Exercise details — Find the line that contains "This screenshot has height=462, width=847." in the entries below. Write out that line and all that follow it, unchanged and alone.

(Collected data entries)
•••••
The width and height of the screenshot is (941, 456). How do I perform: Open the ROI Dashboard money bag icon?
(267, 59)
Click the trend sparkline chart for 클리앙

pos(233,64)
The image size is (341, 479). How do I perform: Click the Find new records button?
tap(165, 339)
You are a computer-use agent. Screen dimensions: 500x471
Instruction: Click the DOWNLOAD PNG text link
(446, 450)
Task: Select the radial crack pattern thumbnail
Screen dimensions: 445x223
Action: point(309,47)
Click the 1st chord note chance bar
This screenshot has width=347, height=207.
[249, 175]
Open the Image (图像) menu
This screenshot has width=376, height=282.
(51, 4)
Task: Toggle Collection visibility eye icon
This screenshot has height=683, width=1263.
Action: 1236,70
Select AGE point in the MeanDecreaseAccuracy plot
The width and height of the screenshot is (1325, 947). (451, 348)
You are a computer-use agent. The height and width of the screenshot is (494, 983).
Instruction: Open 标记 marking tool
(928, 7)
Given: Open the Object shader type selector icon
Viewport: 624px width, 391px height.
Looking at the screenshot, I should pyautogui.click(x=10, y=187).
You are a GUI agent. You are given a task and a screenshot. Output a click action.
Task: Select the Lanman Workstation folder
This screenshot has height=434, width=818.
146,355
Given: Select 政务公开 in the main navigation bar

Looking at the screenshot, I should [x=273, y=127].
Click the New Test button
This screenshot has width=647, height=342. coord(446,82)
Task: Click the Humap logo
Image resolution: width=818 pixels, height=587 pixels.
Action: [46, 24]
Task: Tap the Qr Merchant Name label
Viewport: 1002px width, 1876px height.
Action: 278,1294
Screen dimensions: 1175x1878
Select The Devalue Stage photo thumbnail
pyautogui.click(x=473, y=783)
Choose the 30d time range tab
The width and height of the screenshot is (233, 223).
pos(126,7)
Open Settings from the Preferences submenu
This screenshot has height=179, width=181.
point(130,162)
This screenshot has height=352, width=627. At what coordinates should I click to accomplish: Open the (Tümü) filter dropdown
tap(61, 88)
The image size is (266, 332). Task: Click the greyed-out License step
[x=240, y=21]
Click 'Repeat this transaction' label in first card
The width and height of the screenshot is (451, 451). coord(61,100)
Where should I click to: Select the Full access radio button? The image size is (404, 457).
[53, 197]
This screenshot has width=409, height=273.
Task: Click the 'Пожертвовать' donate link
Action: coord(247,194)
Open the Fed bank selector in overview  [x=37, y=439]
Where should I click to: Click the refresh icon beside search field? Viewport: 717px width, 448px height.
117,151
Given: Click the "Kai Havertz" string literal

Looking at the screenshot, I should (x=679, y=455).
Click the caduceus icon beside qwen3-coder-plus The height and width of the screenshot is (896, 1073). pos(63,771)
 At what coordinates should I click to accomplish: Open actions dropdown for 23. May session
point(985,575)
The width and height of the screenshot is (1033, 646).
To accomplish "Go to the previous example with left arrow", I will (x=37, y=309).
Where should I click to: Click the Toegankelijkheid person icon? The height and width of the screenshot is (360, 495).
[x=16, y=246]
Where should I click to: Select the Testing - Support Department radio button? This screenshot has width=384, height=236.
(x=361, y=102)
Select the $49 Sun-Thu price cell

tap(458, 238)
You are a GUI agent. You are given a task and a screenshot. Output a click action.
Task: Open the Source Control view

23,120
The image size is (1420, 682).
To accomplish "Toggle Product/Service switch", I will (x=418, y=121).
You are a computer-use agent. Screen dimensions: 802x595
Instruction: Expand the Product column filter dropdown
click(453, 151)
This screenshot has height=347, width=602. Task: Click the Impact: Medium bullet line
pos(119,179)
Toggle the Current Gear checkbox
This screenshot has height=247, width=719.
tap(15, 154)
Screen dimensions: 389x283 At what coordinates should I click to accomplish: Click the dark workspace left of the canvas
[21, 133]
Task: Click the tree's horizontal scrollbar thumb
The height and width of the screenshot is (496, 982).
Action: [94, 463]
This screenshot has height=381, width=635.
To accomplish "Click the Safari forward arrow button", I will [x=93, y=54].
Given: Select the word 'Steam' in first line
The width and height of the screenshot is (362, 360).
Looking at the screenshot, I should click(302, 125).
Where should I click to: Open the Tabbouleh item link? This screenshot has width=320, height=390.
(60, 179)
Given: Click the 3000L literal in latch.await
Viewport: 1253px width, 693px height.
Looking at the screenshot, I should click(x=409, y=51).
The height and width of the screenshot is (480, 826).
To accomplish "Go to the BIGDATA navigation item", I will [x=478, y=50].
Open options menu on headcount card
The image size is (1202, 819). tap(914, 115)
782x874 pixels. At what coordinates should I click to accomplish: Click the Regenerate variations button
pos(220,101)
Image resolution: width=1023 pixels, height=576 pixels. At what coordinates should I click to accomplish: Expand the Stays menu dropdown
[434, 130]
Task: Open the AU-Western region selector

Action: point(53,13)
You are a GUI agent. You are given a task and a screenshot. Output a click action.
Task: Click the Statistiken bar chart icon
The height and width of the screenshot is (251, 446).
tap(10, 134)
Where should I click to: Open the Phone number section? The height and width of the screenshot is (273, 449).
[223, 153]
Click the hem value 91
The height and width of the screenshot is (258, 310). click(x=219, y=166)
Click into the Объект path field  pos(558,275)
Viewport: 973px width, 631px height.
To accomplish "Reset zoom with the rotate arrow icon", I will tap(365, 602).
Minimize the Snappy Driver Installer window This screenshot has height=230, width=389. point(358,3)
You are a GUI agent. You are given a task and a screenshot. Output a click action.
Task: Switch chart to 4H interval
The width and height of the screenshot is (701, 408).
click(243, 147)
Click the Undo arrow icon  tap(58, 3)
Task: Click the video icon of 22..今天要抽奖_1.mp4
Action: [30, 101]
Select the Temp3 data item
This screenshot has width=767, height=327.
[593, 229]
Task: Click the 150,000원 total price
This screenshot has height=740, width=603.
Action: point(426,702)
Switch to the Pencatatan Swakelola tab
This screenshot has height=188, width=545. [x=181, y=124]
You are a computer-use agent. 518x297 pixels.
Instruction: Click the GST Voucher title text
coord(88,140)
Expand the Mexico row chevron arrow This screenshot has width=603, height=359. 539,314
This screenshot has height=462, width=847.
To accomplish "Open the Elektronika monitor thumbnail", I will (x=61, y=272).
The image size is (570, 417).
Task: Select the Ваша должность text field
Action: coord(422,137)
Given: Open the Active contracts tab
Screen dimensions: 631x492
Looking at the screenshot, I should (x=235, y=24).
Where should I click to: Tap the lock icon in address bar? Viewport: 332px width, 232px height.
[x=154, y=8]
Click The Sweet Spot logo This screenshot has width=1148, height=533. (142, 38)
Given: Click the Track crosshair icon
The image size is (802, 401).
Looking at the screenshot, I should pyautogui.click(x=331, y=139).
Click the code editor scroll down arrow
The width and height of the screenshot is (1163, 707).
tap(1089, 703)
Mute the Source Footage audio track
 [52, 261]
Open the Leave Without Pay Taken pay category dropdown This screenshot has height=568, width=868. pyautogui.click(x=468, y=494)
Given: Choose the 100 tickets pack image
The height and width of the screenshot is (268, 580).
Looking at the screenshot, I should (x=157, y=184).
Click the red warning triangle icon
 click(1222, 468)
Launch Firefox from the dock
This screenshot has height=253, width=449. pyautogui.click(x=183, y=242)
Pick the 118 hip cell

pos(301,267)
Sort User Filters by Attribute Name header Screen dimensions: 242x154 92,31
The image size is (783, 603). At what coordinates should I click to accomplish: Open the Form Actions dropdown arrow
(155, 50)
•••••
Answer to the problem —
This screenshot has height=462, width=847.
To accomplish "Open the Elektronika monitor thumbnail", I will (x=61, y=272).
The image size is (570, 417).
Task: Select the Ваша должность text field
Action: coord(422,137)
Given: Open the Active contracts tab
Screen dimensions: 631x492
Looking at the screenshot, I should (x=235, y=24).
Where should I click to: Tap the lock icon in address bar? Viewport: 332px width, 232px height.
[x=154, y=8]
Click The Sweet Spot logo This screenshot has width=1148, height=533. (142, 38)
Given: Click the Track crosshair icon
The image size is (802, 401).
Looking at the screenshot, I should pyautogui.click(x=331, y=139).
Click the code editor scroll down arrow
The width and height of the screenshot is (1163, 707).
tap(1089, 703)
Mute the Source Footage audio track
 [52, 261]
Open the Leave Without Pay Taken pay category dropdown This screenshot has height=568, width=868. pyautogui.click(x=468, y=494)
Given: Choose the 100 tickets pack image
The height and width of the screenshot is (268, 580).
Looking at the screenshot, I should (x=157, y=184).
Click the red warning triangle icon
 click(1222, 468)
Launch Firefox from the dock
This screenshot has height=253, width=449. pyautogui.click(x=183, y=242)
Pick the 118 hip cell

pos(301,267)
Sort User Filters by Attribute Name header Screen dimensions: 242x154 92,31
The image size is (783, 603). At what coordinates should I click to accomplish: Open the Form Actions dropdown arrow
(155, 50)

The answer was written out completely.